### What you should do
Copy the data exactly from the line that contains "At what coordinates should I click to accomplish: Click the Home" through the line that contains "The width and", keeping both end lines and leaving out everything else.

### Source material
------------------------------------
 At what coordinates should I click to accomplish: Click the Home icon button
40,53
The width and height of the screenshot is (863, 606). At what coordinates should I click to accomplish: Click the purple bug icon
------------------------------------
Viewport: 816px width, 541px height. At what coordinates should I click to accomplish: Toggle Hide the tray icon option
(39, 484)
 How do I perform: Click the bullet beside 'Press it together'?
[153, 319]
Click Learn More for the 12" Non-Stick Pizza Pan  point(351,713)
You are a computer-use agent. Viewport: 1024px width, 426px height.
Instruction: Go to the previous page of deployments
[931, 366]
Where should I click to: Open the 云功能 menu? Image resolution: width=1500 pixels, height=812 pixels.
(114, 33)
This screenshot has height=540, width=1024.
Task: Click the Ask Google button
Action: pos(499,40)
------------------------------------
### Solved problem
 At what coordinates should I click to accomplish: Click the Home icon button
40,53
The width and height of the screenshot is (863, 606). At what coordinates should I click to accomplish: Click the purple bug icon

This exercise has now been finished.